*MATERIALS PROVIDED:*
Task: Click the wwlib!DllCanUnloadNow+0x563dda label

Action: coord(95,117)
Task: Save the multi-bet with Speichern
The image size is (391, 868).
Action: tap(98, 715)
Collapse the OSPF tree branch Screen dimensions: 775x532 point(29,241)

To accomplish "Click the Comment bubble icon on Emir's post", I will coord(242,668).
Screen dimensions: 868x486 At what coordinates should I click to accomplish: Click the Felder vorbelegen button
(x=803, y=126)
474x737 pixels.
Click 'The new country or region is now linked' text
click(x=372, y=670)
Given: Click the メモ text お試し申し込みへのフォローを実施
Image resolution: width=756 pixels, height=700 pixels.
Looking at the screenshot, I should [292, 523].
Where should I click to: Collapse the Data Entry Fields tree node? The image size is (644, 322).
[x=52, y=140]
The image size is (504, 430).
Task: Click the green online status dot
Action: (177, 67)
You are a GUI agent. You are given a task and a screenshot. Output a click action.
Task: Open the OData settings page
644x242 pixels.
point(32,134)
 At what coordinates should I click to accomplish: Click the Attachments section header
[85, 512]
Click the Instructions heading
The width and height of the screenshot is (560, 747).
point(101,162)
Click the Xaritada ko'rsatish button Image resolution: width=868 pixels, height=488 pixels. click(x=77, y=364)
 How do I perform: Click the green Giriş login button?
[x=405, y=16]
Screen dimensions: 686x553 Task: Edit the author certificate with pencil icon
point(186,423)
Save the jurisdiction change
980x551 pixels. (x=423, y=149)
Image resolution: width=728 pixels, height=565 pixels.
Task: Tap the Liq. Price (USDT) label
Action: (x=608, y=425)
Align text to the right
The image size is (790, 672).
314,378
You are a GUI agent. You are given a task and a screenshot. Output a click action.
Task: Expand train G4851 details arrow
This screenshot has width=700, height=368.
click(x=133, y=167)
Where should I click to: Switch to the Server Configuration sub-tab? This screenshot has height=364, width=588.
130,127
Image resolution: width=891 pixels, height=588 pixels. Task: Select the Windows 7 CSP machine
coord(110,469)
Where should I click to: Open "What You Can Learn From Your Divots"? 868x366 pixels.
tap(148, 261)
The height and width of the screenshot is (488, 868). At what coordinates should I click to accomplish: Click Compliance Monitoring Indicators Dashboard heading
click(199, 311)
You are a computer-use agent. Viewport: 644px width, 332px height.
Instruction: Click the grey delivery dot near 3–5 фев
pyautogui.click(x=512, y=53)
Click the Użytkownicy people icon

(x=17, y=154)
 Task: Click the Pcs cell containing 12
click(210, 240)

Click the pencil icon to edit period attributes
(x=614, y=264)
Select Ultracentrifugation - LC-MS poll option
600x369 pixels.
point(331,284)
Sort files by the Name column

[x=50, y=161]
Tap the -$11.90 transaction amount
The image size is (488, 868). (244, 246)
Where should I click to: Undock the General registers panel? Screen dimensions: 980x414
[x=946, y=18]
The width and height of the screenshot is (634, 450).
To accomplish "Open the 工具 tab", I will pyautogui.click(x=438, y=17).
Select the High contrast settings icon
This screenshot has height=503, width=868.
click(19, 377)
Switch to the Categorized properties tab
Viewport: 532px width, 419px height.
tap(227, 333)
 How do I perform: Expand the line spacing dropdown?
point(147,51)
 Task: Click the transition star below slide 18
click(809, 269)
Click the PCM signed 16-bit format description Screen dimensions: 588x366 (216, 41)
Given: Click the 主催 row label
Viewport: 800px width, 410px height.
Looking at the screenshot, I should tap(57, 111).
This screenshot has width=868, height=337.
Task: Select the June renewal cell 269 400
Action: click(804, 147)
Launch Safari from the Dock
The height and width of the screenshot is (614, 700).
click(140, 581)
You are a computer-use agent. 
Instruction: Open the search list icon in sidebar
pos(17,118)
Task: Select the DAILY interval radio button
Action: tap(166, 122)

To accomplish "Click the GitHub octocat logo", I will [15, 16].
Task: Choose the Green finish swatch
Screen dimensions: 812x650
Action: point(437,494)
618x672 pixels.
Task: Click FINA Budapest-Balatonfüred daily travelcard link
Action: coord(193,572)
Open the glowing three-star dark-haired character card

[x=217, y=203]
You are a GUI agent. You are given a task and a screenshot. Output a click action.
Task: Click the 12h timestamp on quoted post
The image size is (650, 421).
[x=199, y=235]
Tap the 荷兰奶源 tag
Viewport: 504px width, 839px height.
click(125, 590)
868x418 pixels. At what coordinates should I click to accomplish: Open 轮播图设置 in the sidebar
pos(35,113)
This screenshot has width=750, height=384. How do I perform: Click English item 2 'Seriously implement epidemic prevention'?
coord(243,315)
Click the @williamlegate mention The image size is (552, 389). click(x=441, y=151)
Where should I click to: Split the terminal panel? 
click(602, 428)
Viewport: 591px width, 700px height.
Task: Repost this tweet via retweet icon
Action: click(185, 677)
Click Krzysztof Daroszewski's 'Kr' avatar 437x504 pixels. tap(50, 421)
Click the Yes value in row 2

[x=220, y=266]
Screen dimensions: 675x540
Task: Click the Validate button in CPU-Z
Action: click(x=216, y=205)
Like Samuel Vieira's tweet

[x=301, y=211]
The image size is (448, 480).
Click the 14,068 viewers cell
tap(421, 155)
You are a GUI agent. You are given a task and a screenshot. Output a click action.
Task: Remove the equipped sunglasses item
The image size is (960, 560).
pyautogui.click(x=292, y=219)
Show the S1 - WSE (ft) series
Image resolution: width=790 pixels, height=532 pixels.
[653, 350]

*THE PROBLEM:* Take the records above and write each one out again exactly.

*RESPONSE AREA:*
Task: Click the wwlib!DllCanUnloadNow+0x563dda label

Action: coord(95,117)
Task: Save the multi-bet with Speichern
The image size is (391, 868).
Action: tap(98, 715)
Collapse the OSPF tree branch Screen dimensions: 775x532 point(29,241)

To accomplish "Click the Comment bubble icon on Emir's post", I will coord(242,668).
Screen dimensions: 868x486 At what coordinates should I click to accomplish: Click the Felder vorbelegen button
(x=803, y=126)
474x737 pixels.
Click 'The new country or region is now linked' text
click(x=372, y=670)
Given: Click the メモ text お試し申し込みへのフォローを実施
Image resolution: width=756 pixels, height=700 pixels.
Looking at the screenshot, I should [292, 523].
Where should I click to: Collapse the Data Entry Fields tree node? The image size is (644, 322).
[x=52, y=140]
The image size is (504, 430).
Task: Click the green online status dot
Action: (177, 67)
You are a GUI agent. You are given a task and a screenshot. Output a click action.
Task: Open the OData settings page
644x242 pixels.
point(32,134)
 At what coordinates should I click to accomplish: Click the Attachments section header
[85, 512]
Click the Instructions heading
The width and height of the screenshot is (560, 747).
point(101,162)
Click the Xaritada ko'rsatish button Image resolution: width=868 pixels, height=488 pixels. click(x=77, y=364)
 How do I perform: Click the green Giriş login button?
[x=405, y=16]
Screen dimensions: 686x553 Task: Edit the author certificate with pencil icon
point(186,423)
Save the jurisdiction change
980x551 pixels. (x=423, y=149)
Image resolution: width=728 pixels, height=565 pixels.
Task: Tap the Liq. Price (USDT) label
Action: (x=608, y=425)
Align text to the right
The image size is (790, 672).
314,378
You are a GUI agent. You are given a task and a screenshot. Output a click action.
Task: Expand train G4851 details arrow
This screenshot has width=700, height=368.
click(x=133, y=167)
Where should I click to: Switch to the Server Configuration sub-tab? This screenshot has height=364, width=588.
130,127
Image resolution: width=891 pixels, height=588 pixels. Task: Select the Windows 7 CSP machine
coord(110,469)
Where should I click to: Open "What You Can Learn From Your Divots"? 868x366 pixels.
tap(148, 261)
The height and width of the screenshot is (488, 868). At what coordinates should I click to accomplish: Click Compliance Monitoring Indicators Dashboard heading
click(199, 311)
You are a computer-use agent. Viewport: 644px width, 332px height.
Instruction: Click the grey delivery dot near 3–5 фев
pyautogui.click(x=512, y=53)
Click the Użytkownicy people icon

(x=17, y=154)
 Task: Click the Pcs cell containing 12
click(210, 240)

Click the pencil icon to edit period attributes
(x=614, y=264)
Select Ultracentrifugation - LC-MS poll option
600x369 pixels.
point(331,284)
Sort files by the Name column

[x=50, y=161]
Tap the -$11.90 transaction amount
The image size is (488, 868). (244, 246)
Where should I click to: Undock the General registers panel? Screen dimensions: 980x414
[x=946, y=18]
The width and height of the screenshot is (634, 450).
To accomplish "Open the 工具 tab", I will pyautogui.click(x=438, y=17).
Select the High contrast settings icon
This screenshot has height=503, width=868.
click(19, 377)
Switch to the Categorized properties tab
Viewport: 532px width, 419px height.
tap(227, 333)
 How do I perform: Expand the line spacing dropdown?
point(147,51)
 Task: Click the transition star below slide 18
click(809, 269)
Click the PCM signed 16-bit format description Screen dimensions: 588x366 (216, 41)
Given: Click the 主催 row label
Viewport: 800px width, 410px height.
Looking at the screenshot, I should tap(57, 111).
This screenshot has width=868, height=337.
Task: Select the June renewal cell 269 400
Action: click(804, 147)
Launch Safari from the Dock
The height and width of the screenshot is (614, 700).
click(140, 581)
You are a computer-use agent. 
Instruction: Open the search list icon in sidebar
pos(17,118)
Task: Select the DAILY interval radio button
Action: tap(166, 122)

To accomplish "Click the GitHub octocat logo", I will [15, 16].
Task: Choose the Green finish swatch
Screen dimensions: 812x650
Action: point(437,494)
618x672 pixels.
Task: Click FINA Budapest-Balatonfüred daily travelcard link
Action: coord(193,572)
Open the glowing three-star dark-haired character card

[x=217, y=203]
You are a GUI agent. You are given a task and a screenshot. Output a click action.
Task: Click the 12h timestamp on quoted post
The image size is (650, 421).
[x=199, y=235]
Tap the 荷兰奶源 tag
Viewport: 504px width, 839px height.
click(125, 590)
868x418 pixels. At what coordinates should I click to accomplish: Open 轮播图设置 in the sidebar
pos(35,113)
This screenshot has width=750, height=384. How do I perform: Click English item 2 'Seriously implement epidemic prevention'?
coord(243,315)
Click the @williamlegate mention The image size is (552, 389). click(x=441, y=151)
Where should I click to: Split the terminal panel? 
click(602, 428)
Viewport: 591px width, 700px height.
Task: Repost this tweet via retweet icon
Action: click(185, 677)
Click Krzysztof Daroszewski's 'Kr' avatar 437x504 pixels. tap(50, 421)
Click the Yes value in row 2

[x=220, y=266]
Screen dimensions: 675x540
Task: Click the Validate button in CPU-Z
Action: click(x=216, y=205)
Like Samuel Vieira's tweet

[x=301, y=211]
The image size is (448, 480).
Click the 14,068 viewers cell
tap(421, 155)
You are a GUI agent. You are given a task and a screenshot. Output a click action.
Task: Remove the equipped sunglasses item
The image size is (960, 560).
pyautogui.click(x=292, y=219)
Show the S1 - WSE (ft) series
Image resolution: width=790 pixels, height=532 pixels.
[653, 350]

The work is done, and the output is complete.